В комнату без стука вошел Джасим. Его взгляд заставил меня поежиться.
— Джасим, пожалуйста, забудем об этом, — взмолился я. — Пожалуйста, дай мне побыть одному.
Он тем не менее сел рядом со мной и прошептал:
— Насер, мне трудно просить тебя сделать это, в том числе и потому… — Он замолчал, глубоко вздохнул и потом продолжил: — Насер, ты нравишься Рашиду. Он сказал, что ты ему нужен, потому что он хочет…
— Давай я угадаю. Он хочет, чтобы я был его мальчиком, пока он не женится. Я слышал это уже много раз, но не собираюсь соглашаться.

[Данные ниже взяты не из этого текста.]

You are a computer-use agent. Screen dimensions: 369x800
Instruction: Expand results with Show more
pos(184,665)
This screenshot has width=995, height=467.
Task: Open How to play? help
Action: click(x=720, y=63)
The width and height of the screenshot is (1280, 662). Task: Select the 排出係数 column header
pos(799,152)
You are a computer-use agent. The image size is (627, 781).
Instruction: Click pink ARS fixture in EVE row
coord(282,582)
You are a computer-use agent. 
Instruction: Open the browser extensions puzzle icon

— Насер, мы не можем отказывать Рашиду. По его виду этого не скажешь, но он самый важный человек из всех наших клиентов. Я не говорил тебе этого раньше, но, чтобы иметь возможность держать кафе, я должен соблюдать определенные правила, выполнять кое-какие требования. Я же иностранец, как и ты. В любую минуту меня могут вышвырнуть из страны, стоит мне нарушить какой-нибудь закон. Ты мне очень дорог. Если я прошу тебя что-то сделать, значит, это необходимо. Подумай сам: если кафе закроют, куда ты пойдешь? Кто откроет перед тобой двери своего дома? Насер, твой дядя и младший брат сейчас живут в Эр-Рияде. Они никогда не примут тебя обратно, а тебе скоро нужно будет продлевать вид на жительство. Откуда ты возьмешь деньги на продление? Если ты не заплатишь, у тебя не будет нужных документов, и тебя депортируют. Так ты хочешь заплатить своей матери за всё, что она сделала для тебя?
— Оставь меня в покое! — выкрикнул я в бессильной ярости.